As Ann Voskamp beautifully said, “Shame dies when stories are told in safe places.” In her book One Thousand Gifts, she reflects on gratitude and the power of embracing life’s imperfect moments. Sharing experiences in a space where we feel heard and understood helps lessen the burden of shame.

At Franke Tobey Jones, we offer dedicated support groups for individuals affected by Alzheimer’s and dementia, creating a safe and compassionate environment for sharing and healing. Through these connections, the burden of shame can be lessened, and healing can begin.

Join Our Support Group for Partners of Loved Ones with Dementia

Caring for a partner with dementia can be an emotional and challenging journey—but you are not alone. If you are part of our FTJ Wellness Program you can join us for a monthly Support Group for People Whose Partners Have Dementia.

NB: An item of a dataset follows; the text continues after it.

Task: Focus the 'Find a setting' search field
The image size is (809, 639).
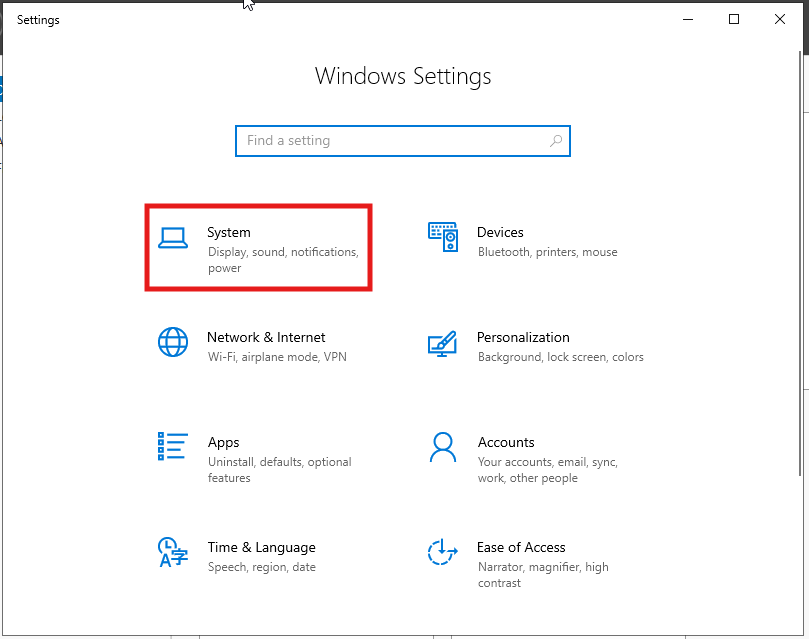Action: (x=395, y=141)
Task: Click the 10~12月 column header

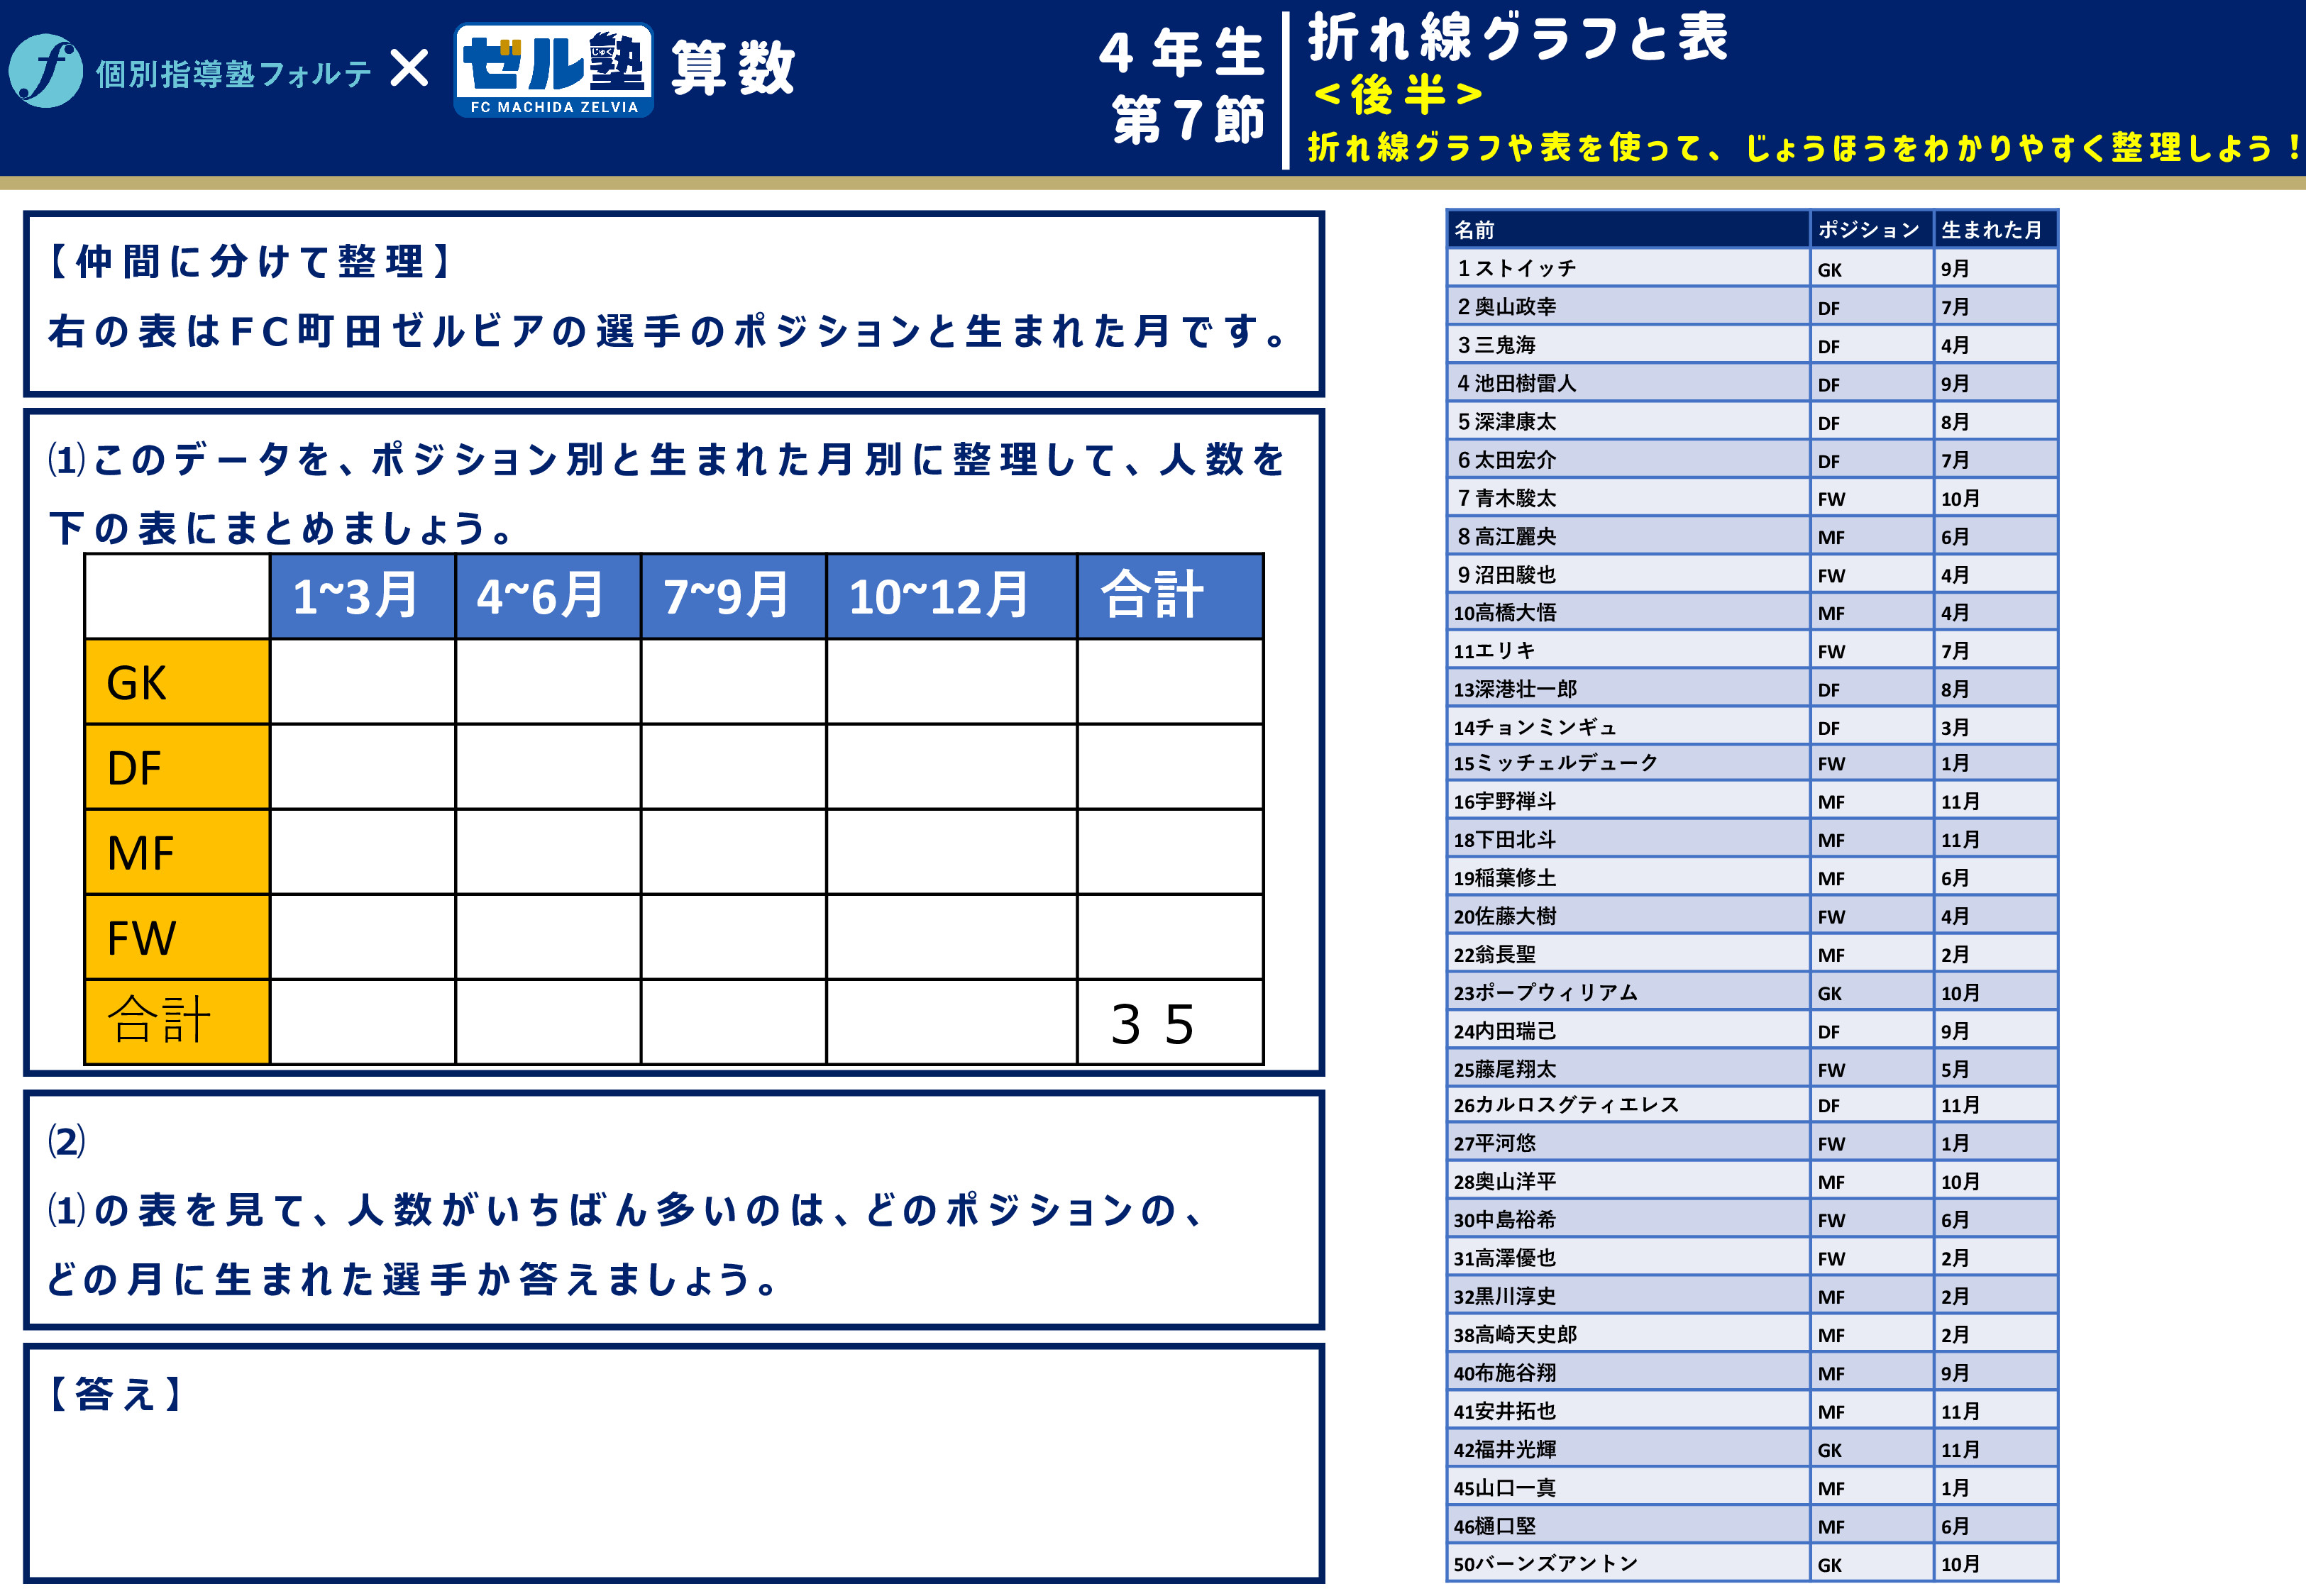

This gathering provides a safe space to share experiences, gain support from others facing similar challenges, and receive guidance on caregiving complexities. The group is limited to 12 participants to allow for meaningful discussion.

RSVP is required.  Please contact Sarah Doerner at 253-756-6387 or sdoerner@franketobeyjones.com to reserve your spot and receive the location details. We look forward to supporting you on this journey. 

Additional Support Resources

  • Alz.org Support Group at Cogir at The Narrows
    • Contact Leah Amyakar at 206-369-2544
    • Meets 1st Saturday of each month
  • Alzheimer’s Hotline (open 24/7): 800-272-3900
  • Website for resources and support: alzwa.org
  • Other Support Group Meetings (Call 800-272-3900 for more details):
    • Tacoma: 1st Thursday, 11:00 AM – 1:00 PM (in person)
    • Tacoma: 1st Wednesday, 10:00 AM – 12:00 PM (in person)
    • University Place: 1st Tuesday, 1:00 PM – 2:30 PM (in person)

A Journey of Compassion and Understanding

Alzheimer’s is never an easy road. By educating ourselves, seeking support, and practicing kindness, we can navigate this journey with dignity and love. Shame does not define you or your loved one; it is simply one part of a much larger emotional journey. And as you move through it, know that you are not alone.

As the book Being Mortal reminds us, the way we care for one another at the most vulnerable times in life defines the quality of our experience. Together, through compassion and community, we can transform shame into connection and face Alzheimer’s with courage and love.